======== Supplied data

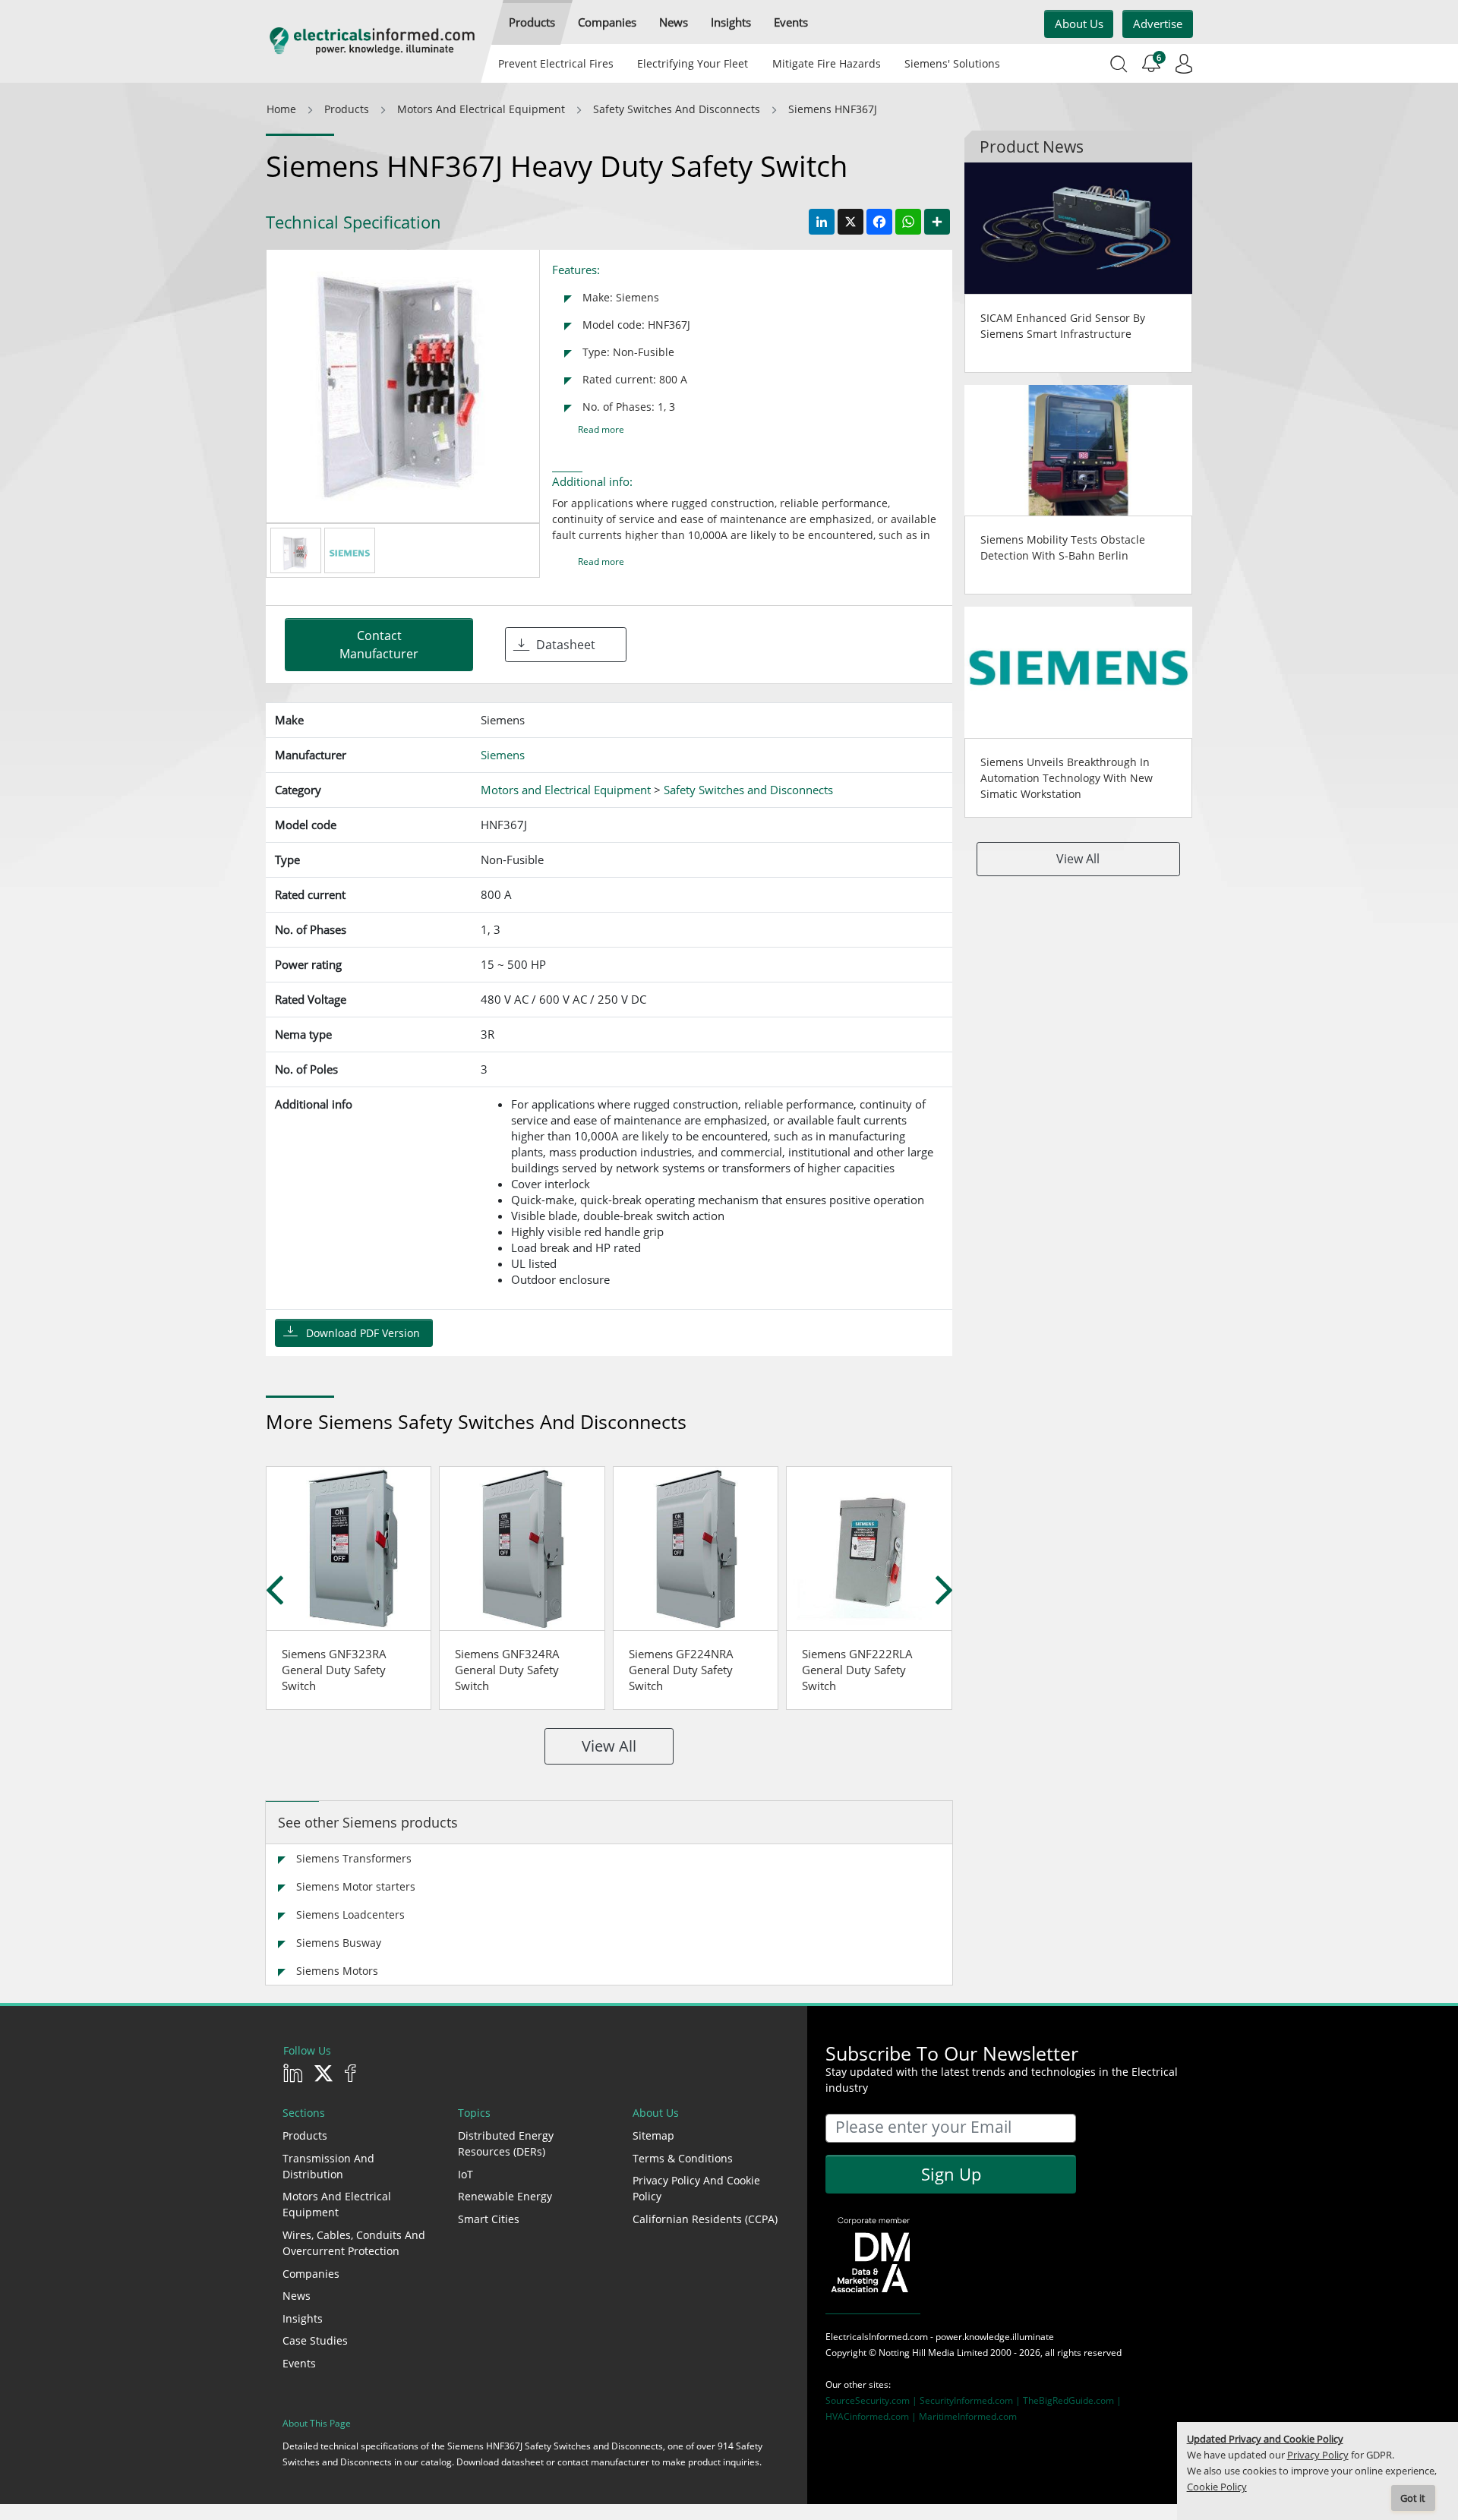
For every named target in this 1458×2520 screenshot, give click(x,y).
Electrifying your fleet (692, 63)
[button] (532, 22)
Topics (474, 2112)
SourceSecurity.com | (872, 2400)
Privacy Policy (1318, 2455)
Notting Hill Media (917, 2352)
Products (304, 2135)
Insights (302, 2318)
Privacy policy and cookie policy (696, 2188)
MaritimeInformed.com (968, 2416)
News (296, 2295)
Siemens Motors (337, 1970)
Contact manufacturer (378, 644)
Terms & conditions (683, 2158)
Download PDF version (363, 1333)
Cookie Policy (1217, 2487)
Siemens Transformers (354, 1858)
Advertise (1157, 23)
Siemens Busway (338, 1942)
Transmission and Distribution (328, 2166)
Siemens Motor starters (355, 1886)
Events (299, 2363)
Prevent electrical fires (556, 63)
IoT (465, 2174)
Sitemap (653, 2135)
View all (609, 1746)
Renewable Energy (505, 2196)
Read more (601, 429)
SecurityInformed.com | (971, 2400)
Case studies (315, 2340)
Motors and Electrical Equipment (336, 2204)
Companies (310, 2273)
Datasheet (565, 644)
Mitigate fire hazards (826, 63)
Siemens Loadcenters (350, 1914)
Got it (1412, 2498)
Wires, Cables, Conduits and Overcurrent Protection (353, 2243)
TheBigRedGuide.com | (1072, 2400)
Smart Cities (488, 2219)
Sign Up (951, 2173)
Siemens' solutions (952, 63)
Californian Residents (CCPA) (705, 2219)
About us (1079, 23)
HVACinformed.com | (872, 2416)
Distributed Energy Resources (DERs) (506, 2143)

================

Required work
Repeat, exactly as they stand, the line that contains "Sitemap (653, 2135)" and all the lines after it in the data above.

Exercise result
Sitemap (653, 2135)
View all (609, 1746)
Renewable Energy (505, 2196)
Read more (601, 429)
SecurityInformed.com | (971, 2400)
Case studies (315, 2340)
Motors and Electrical Equipment (336, 2204)
Companies (310, 2273)
Datasheet (565, 644)
Mitigate fire hazards (826, 63)
Siemens Loadcenters (350, 1914)
Got it (1412, 2498)
Wires, Cables, Conduits and Overcurrent Protection (353, 2243)
TheBigRedGuide.com | (1072, 2400)
Smart Cities (488, 2219)
Sign Up (951, 2173)
Siemens' solutions (952, 63)
Californian Residents (CCPA) (705, 2219)
About us (1079, 23)
HVACinformed.com | (872, 2416)
Distributed Energy Resources (DERs) (506, 2143)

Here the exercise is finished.